— START —

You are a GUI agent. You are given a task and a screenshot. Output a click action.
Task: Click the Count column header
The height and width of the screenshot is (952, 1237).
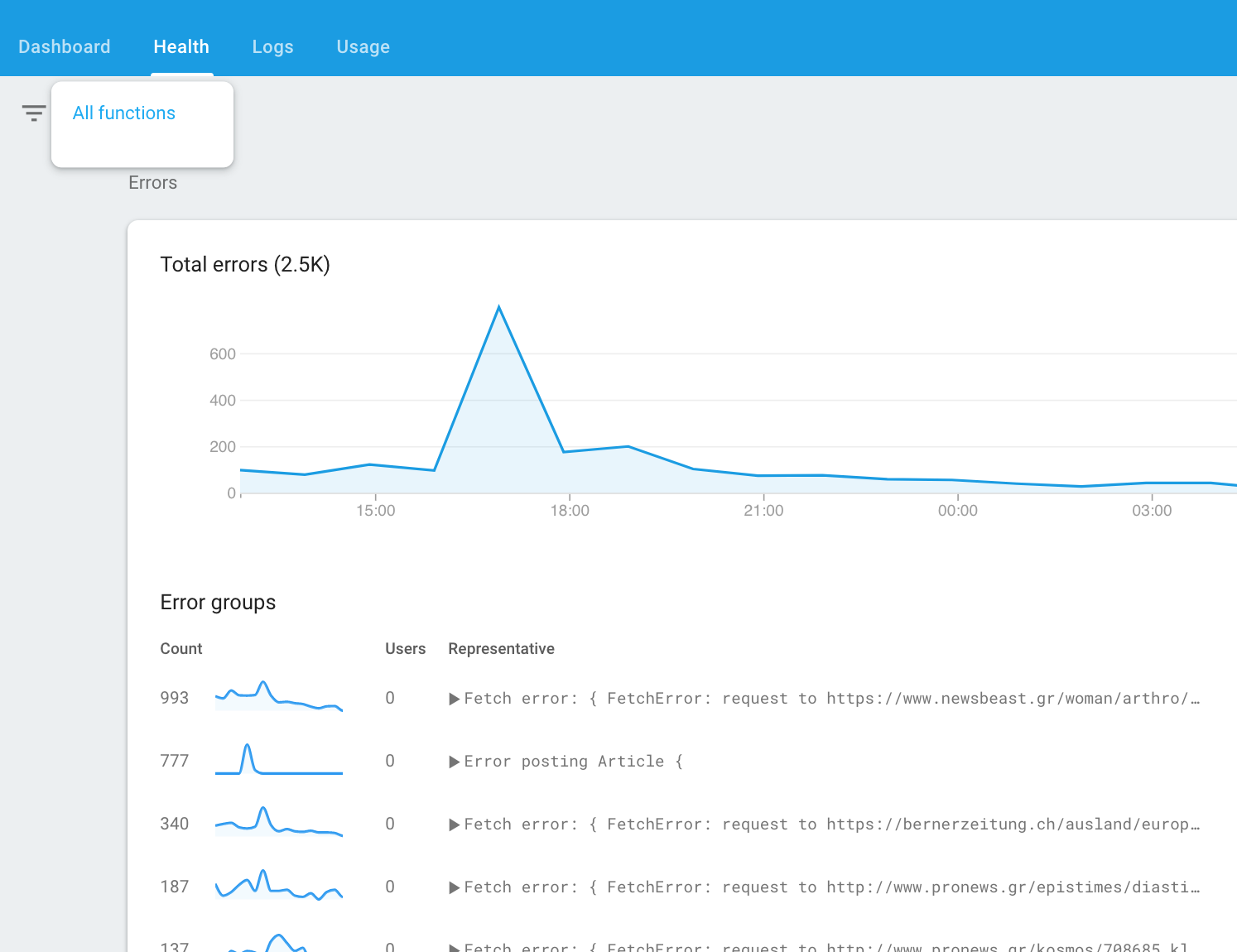coord(181,649)
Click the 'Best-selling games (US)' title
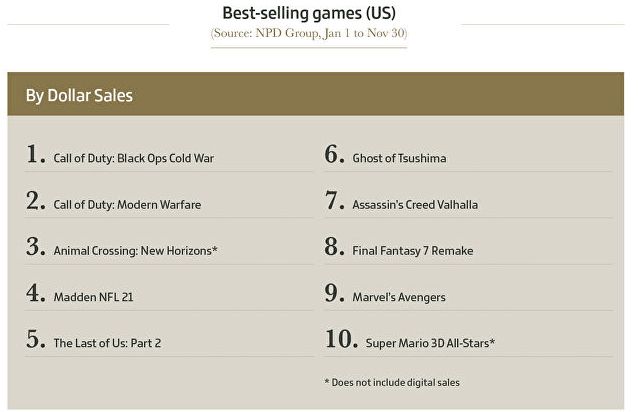This screenshot has width=638, height=412. pos(309,13)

— END —

> [Your objective] Reproduce every line of the entries above verbatim, leaving out the pictures.

> [Final result]
You are a GUI agent. You are given a task and a screenshot. Output a click action.
Task: Click the Count column header
The height and width of the screenshot is (952, 1237).
coord(181,649)
Click the 'Best-selling games (US)' title
This screenshot has width=638, height=412. pos(309,13)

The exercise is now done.